"You know more of a road by having traveled it than by all the conjectures and descriptions in the world." - William Hazlitt
Monday, April 23, 2012
April 9-21
I had a pretty eventful last week before spring break. So here are some highlights:
April 9 was my friend Glenn's birthday. His 21st. We celebrated, but it was Monday night, so my night at least was restricted to Nexus for a few hours and then home. But Yunus' 21st birthday was on Friday, April 13, and Glenn and he decided to celebrate both on that fateful day.
Obviously a 21st birthday doesn't mean much to an American who has been "legal" to drink since they left the country a few months ago, but with enough Americans around it can feel pretty special. It's all about the mentality. Plus, as Yunus said, turning 21 abroad isn't the end of the world; you can party hard on your birthday, and celebrate again when you return to the US.
Anyways, the night started with a bunch of us going to our usual outdoor drinking spot, the lookout on Boğaziçi's South Campus, which offers a 230° view of the Bosporus and Istanbul, both the Asian and European sides. In addition to several of us on the Duke program, I.e. Emily, Isabelle, Sarah, etc, we were with many who were not. Besides Yunus and Glenn, we had Alex, Becca, Julie and Paige. All of these people played a small role later in the night.

- [DIRECTIVES]
1. Decide whether each statement agrees with the blog post. Answer yes or no for each and quote the deciding words from the blog post.
(a) Glenn and Yunus celebrated their birthdays together on Friday, April 13.
(b) The lookout on South Campus offers a 180° view of the Bosporus and Istanbul.
(c) Everyone at the lookout that night was on the Duke program.
2. Repeat word for word the part of the blog post starting with "Anyways, the night" and going on through "in the night.".

- [DATA SEGMENT]
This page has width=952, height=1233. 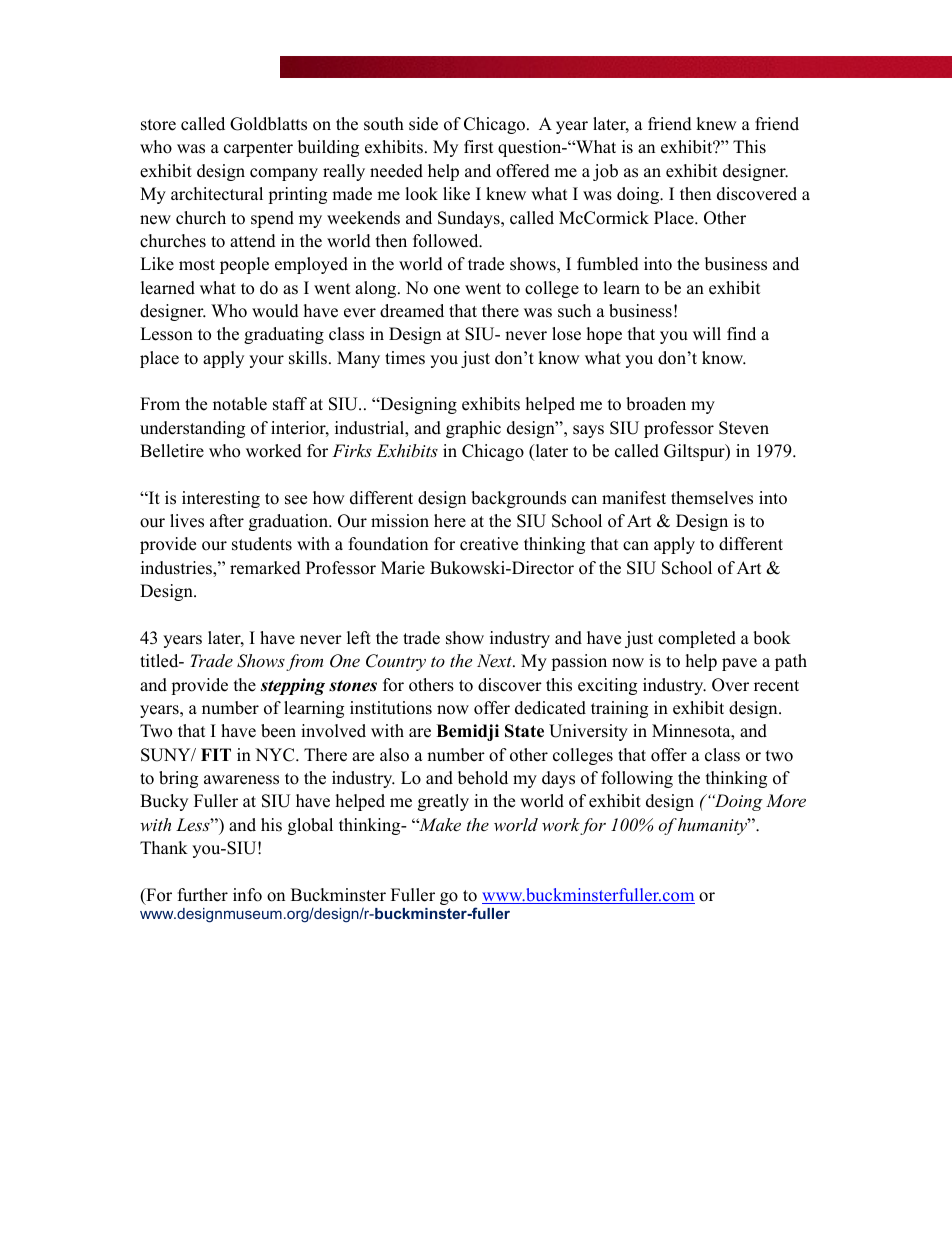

- [SOLUTIONS FOR EACH TASK]
1.
(a) Yes: "Glenn and he decided to celebrate both on that fateful day."
(b) No: "which offers a 230° view of the Bosporus and Istanbul"
(c) No: "we were with many who were not."

2.
Anyways, the night started with a bunch of us going to our usual outdoor drinking spot, the lookout on Boğaziçi's South Campus, which offers a 230° view of the Bosporus and Istanbul, both the Asian and European sides. In addition to several of us on the Duke program, I.e. Emily, Isabelle, Sarah, etc, we were with many who were not. Besides Yunus and Glenn, we had Alex, Becca, Julie and Paige. All of these people played a small role later in the night.